It started with a question; when are we truly free? And the question came from a feeling, because I’d been feeling trapped. I’d been feeling like I was walking the same black tar streets repeatedly, stuck in a never ending pattern marked by streetlights and snapchat notifications.
I started thinking about freedom, like the first time you pick up a skateboard and the first time you kiss a girl, like smoking and painting and surfing and sneaking out, like bleached hair, cheap wine, nose piercings, green backyard pools and bedrooms crammed with life. Cement pavements and house-lined streets, your best friends dads car, family homes and a sky that was never big enough. Chasing rooftops and highways and always looking for something more than what you have. Youth. Love. Curfews. High school. All of it. I only have a couple of years left to be a teenager and it makes me want to scream in the rain and dance on cracked sidewalks and sleep less and laugh more and fuck up a lot and maybe that’s all a bit cliche and dramatic, but I just want to live and feel everything.
I’m seventeen years old and I’ve yet to experience the world for what it really is. There are so many things I haven’t done or figured out, so many places I haven’t seen and feelings I can’t describe and people I haven’t kissed. I feel like in high school, we’re always looking for the best and most likable versions of ourselves, like the perfect “me” might be lurking around the next corner. But that couldn’t be farther from the truth.
I wish I could escape. Cut all my hair off, dye it pink, pierce my ears twice, and climb out my bedroom window into the night, where quite literally thousands of worlds and stories are playing out while I’m sitting here in my bedroom typing all of this out in the dark.
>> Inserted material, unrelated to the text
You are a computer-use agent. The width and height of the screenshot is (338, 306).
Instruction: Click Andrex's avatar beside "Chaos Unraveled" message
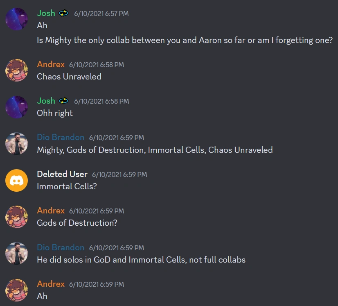(x=17, y=70)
Maybe it’s just the teenage adolescence talking, but if that’s the case, then I never want to turn twenty. That would take the luster away
shot by brook mckeon
Last year, most of my friends and I were exiting our high school phase. The idyllic post-adolescence of adulthood is strife with discomfort and uneasiness, a perpetual confrontation with inadequacies as both artists and people, and ultimately, without proper guidance or assurance whatsoever. As we tried to come to terms with our new, “mature for our age” adult selves, I don’t think we could ignore that we ended up becoming even more like the high schoolers we wanted to be back then.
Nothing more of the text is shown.